Exercise goal: Where the line containing "Download the video file" appears in the records below, begin there and repeat each line exactly through the final one, dropping all pictures.

Input data:
"""

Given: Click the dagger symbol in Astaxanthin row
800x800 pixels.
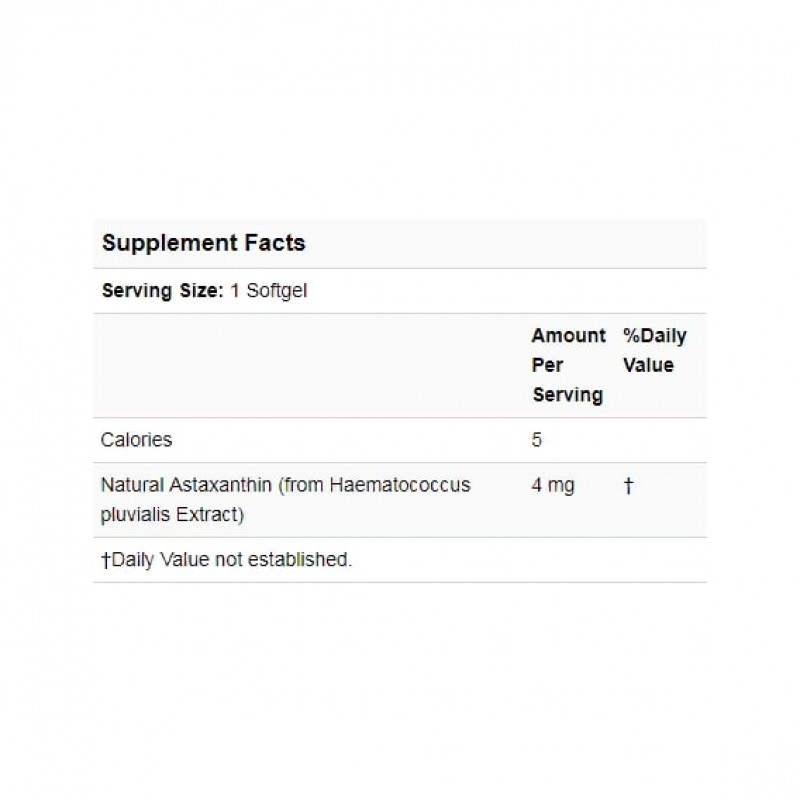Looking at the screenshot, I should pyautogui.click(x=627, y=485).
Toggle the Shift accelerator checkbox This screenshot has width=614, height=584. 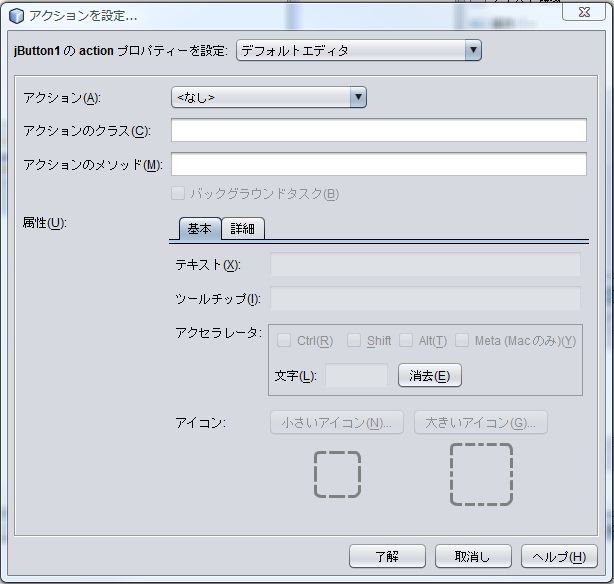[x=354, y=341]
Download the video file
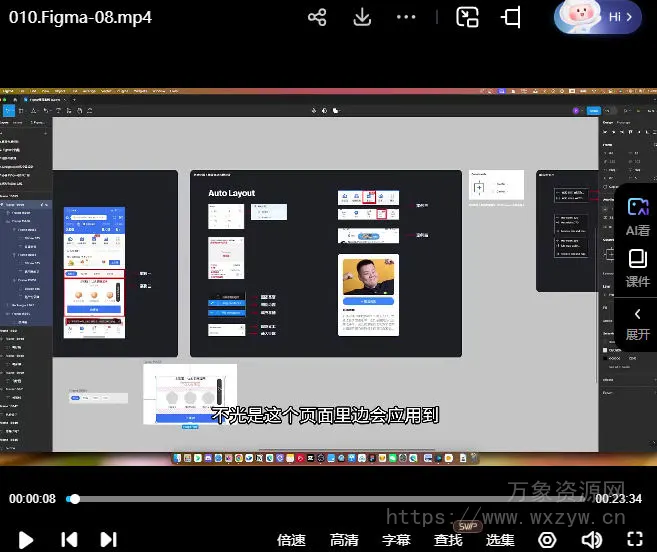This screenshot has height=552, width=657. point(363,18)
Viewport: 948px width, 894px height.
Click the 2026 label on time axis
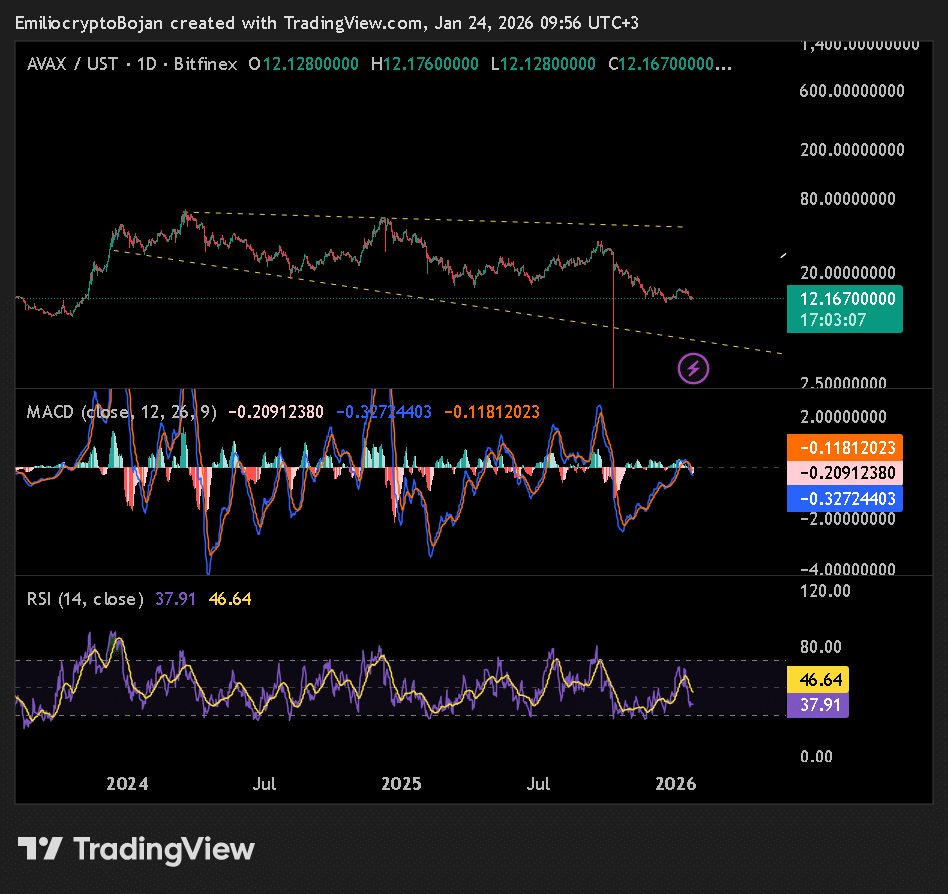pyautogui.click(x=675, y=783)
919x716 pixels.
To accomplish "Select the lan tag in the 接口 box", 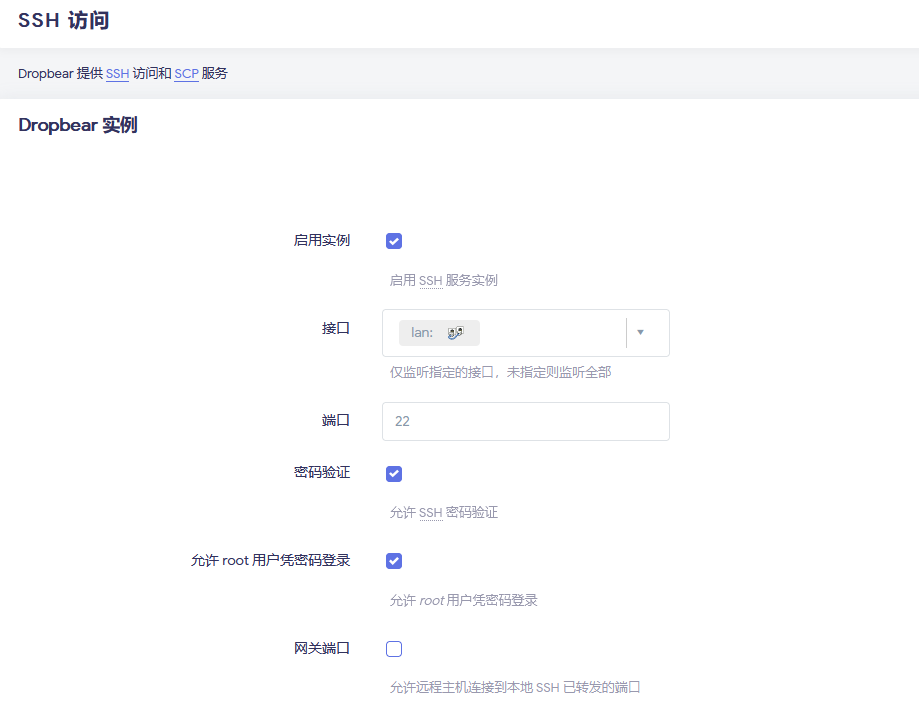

"""

Written answer:
Download the video file
This screenshot has height=552, width=657. point(363,18)
Viewport: 948px width, 894px height.
Click the 2026 label on time axis
pyautogui.click(x=675, y=783)
919x716 pixels.
To accomplish "Select the lan tag in the 接口 box", 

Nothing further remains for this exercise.